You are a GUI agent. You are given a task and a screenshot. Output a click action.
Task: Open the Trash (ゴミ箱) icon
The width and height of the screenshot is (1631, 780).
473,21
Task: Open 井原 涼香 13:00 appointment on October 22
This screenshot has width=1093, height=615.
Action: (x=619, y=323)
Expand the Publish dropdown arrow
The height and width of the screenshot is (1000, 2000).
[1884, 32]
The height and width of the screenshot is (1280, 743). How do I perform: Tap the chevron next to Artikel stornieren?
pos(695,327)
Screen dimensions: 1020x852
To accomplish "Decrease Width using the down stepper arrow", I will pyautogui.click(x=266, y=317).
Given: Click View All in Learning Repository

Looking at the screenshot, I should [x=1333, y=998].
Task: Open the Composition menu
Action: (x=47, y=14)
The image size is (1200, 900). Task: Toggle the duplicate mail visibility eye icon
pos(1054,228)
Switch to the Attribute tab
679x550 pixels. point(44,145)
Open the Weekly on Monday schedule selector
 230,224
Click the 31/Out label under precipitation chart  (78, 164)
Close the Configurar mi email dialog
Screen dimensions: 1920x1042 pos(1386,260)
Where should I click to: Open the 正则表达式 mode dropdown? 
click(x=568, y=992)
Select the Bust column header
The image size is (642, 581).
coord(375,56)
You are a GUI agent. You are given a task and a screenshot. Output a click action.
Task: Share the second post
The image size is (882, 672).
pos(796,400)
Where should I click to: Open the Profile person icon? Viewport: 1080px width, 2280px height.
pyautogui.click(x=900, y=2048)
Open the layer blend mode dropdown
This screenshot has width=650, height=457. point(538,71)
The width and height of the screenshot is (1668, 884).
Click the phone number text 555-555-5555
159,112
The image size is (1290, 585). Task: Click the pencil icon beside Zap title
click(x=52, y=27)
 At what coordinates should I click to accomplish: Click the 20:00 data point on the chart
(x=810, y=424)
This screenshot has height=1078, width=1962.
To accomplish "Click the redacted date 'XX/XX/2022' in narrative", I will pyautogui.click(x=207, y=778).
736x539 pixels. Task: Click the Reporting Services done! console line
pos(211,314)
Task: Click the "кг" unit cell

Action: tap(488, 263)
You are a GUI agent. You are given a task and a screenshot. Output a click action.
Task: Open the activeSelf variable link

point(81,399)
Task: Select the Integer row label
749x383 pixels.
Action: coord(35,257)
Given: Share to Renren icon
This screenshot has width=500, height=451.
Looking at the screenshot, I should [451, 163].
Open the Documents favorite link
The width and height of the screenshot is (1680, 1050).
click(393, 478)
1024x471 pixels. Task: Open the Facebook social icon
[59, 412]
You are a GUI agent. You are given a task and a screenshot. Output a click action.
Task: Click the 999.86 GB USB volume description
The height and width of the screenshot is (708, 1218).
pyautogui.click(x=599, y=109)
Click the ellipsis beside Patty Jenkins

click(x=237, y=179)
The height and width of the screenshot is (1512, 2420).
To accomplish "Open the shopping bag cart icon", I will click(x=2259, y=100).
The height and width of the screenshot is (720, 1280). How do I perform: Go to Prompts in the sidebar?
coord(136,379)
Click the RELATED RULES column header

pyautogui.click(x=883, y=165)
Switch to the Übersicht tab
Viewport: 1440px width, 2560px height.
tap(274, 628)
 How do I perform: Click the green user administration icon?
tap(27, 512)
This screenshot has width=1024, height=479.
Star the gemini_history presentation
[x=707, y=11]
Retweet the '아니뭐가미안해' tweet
◇ ◇ ◇
**Work instructions:** Beginning with the line above that contains "Expand the Publish dropdown arrow", copy each line exactly up to and including the line that contains "Screen dimensions: 1020x852", and go no further.

**Written reply:**
Expand the Publish dropdown arrow
The height and width of the screenshot is (1000, 2000).
[1884, 32]
The height and width of the screenshot is (1280, 743). How do I perform: Tap the chevron next to Artikel stornieren?
pos(695,327)
Screen dimensions: 1020x852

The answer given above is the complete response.